Last month, we talked about the impact of employee turnover and the amount of sales effort required to replace those losses. Our conclusion was that a basic conversion program helps brokers get off the attrition treadmill and use new account sales to grow the block rather than stay even.
If an important part of conservation is helping departing insureds to keep their coverage through a non-payroll remittance mechanism — then the key question is, “How do we improve our (typically) 5 percent conversion rate?” The most important step is to use a carrier’s conversion program as one of your criteria in selecting a carrier in the first place. How good is their program?
How do they research their process and its effectiveness? Unless you work with one of very few carriers, you’ll find that most insurance companies do very little to encourage conversion. They probably supply the plan administrator with some brochures and forms and hope for the best.
You can bet that, within a few months, the brochures and forms have been “filed” away and little is done by anyone to help departing employees keep the coverage they need and have been paying for. In many cases, it’ll be up to you to help the carrier understand what needs to be done. And only pressure from you and your peers will get them to do it.
The heart of any program is proactive contact. Reaching out to them — by mail, email, or by an outbound call center — is by far the most effective approach. Here are some of the keys to an effective program:
Let the employee know, as soon as possible after dropping from the list bill, that they have an expiring right. Get the employee to listen to the presentation, and then offer them a simple solution.
Focus on the product and the reasons the employee bought it in the first place. It’s a needs-based resell and can be accomplished in a paragraph or two. Keep in mind there are different motivations underlying consumer interest in retaining the coverage. Some people respond best to emotional appeals involving caring for family, testimonials, etc., while others are more open to analytical appeals regarding original age-based rates or guaranteed issue.
End the presentation with a simple, quick option for continuing the coverage, typically putting the premium payment on an ACH or credit card basis.
The only “don’t” is obvious: Don’t rely on the account’s plan administrator to control how many departing customers you lose. They are busy people and this may not seem like an important business activity. After all, those employees are leaving.
Carriers who have built these processes into their package have found them to be rewarding in several respects. First, the carriers — and you — get to retain a very large block of business, thereby boosting the net impact of their new sales efforts (it’s not just replacing lost business).

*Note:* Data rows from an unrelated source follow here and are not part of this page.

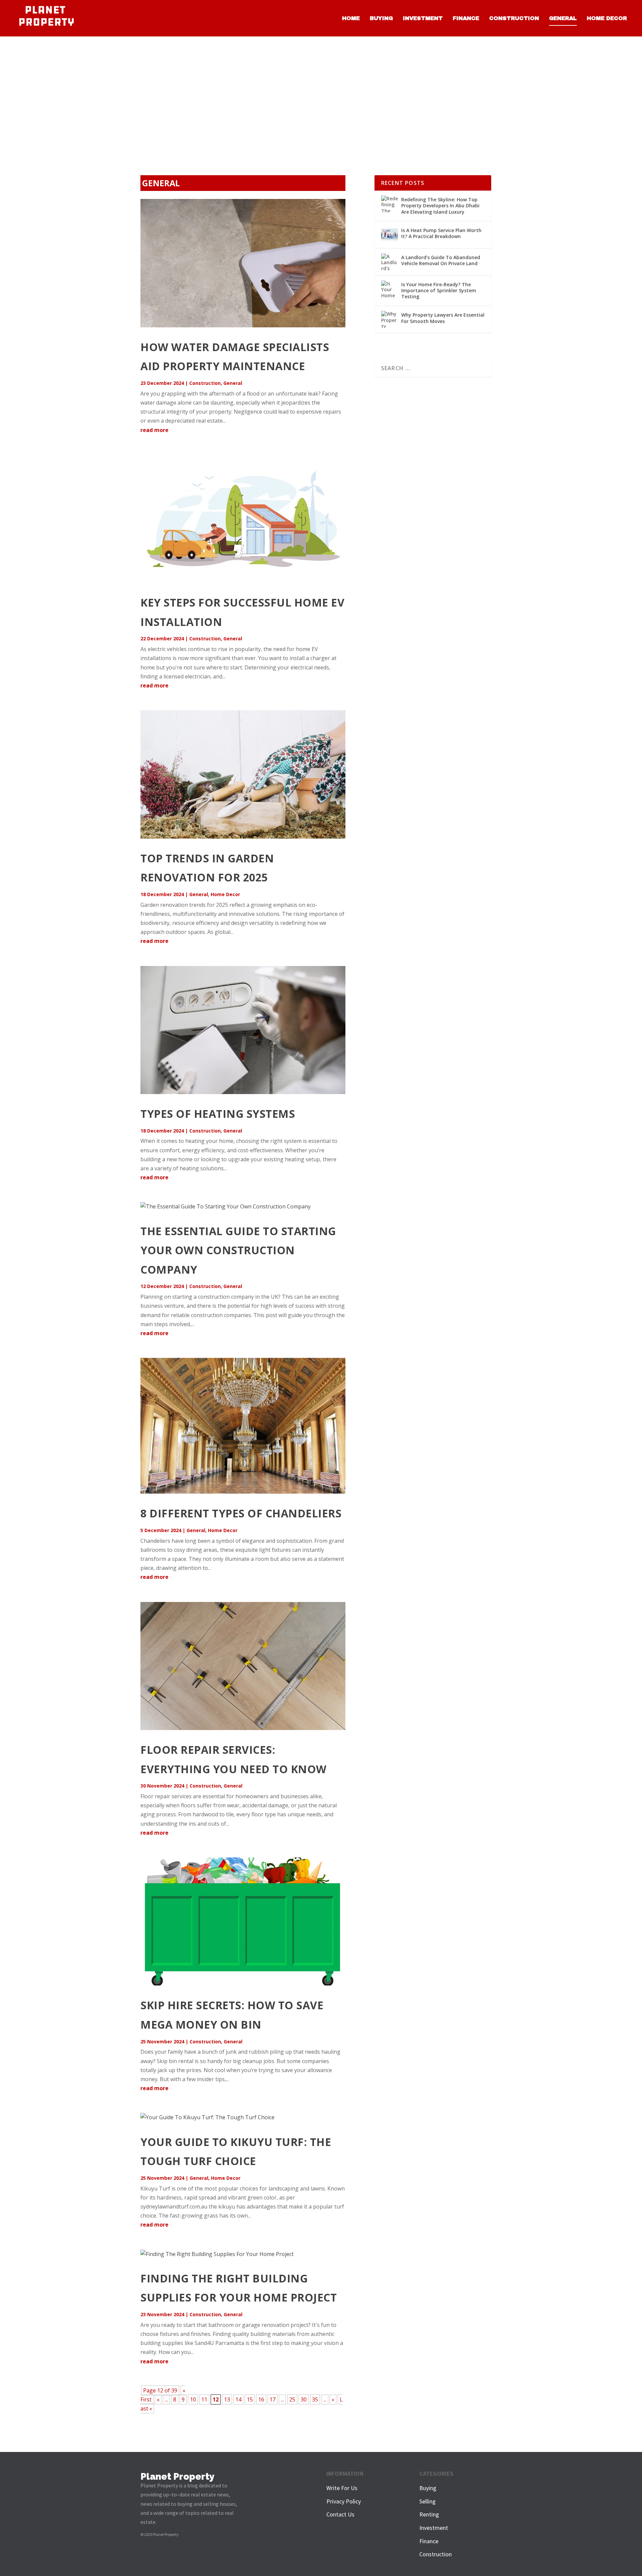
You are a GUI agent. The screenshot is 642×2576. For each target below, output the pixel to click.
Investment (423, 18)
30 (304, 2399)
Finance (466, 18)
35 (315, 2399)
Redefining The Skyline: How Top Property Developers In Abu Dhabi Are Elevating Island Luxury (440, 205)
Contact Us (340, 2514)
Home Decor (607, 18)
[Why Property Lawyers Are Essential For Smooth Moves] (389, 319)
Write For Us (341, 2488)
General (563, 18)
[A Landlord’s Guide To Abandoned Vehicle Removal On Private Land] (389, 261)
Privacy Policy (343, 2501)
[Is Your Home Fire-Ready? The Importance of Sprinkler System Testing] (389, 289)
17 (273, 2399)
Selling (427, 2501)
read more (154, 430)
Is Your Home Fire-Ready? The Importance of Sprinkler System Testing (438, 290)
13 (227, 2399)
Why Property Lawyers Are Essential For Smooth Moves (443, 318)
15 (250, 2399)
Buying (381, 18)
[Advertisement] (321, 86)
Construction (514, 18)
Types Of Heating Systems (217, 1113)
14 (238, 2399)
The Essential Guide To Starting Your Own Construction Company (238, 1250)
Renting (429, 2514)
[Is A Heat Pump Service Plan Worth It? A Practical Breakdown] (389, 234)
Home (351, 18)
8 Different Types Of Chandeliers (240, 1513)
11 (204, 2399)
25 (292, 2399)
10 (193, 2399)
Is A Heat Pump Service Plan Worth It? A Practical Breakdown (441, 233)
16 (261, 2399)
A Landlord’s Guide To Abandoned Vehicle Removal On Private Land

Second, most of the business is seasoned, and much of the acquisition cost has already been incurred. Third, the rescued business performs much better, adding better risks to an otherwise subpar pool. Also, their package is enhanced, attracting savvy brokers, and, they’re doing the “right” thing.
The best approach isn’t to set up your own process, but to lobby your carrier (or TPA) to set up a conversion system as a basic part of their offering package. Do the right thing and demand excellence from your carrier partners.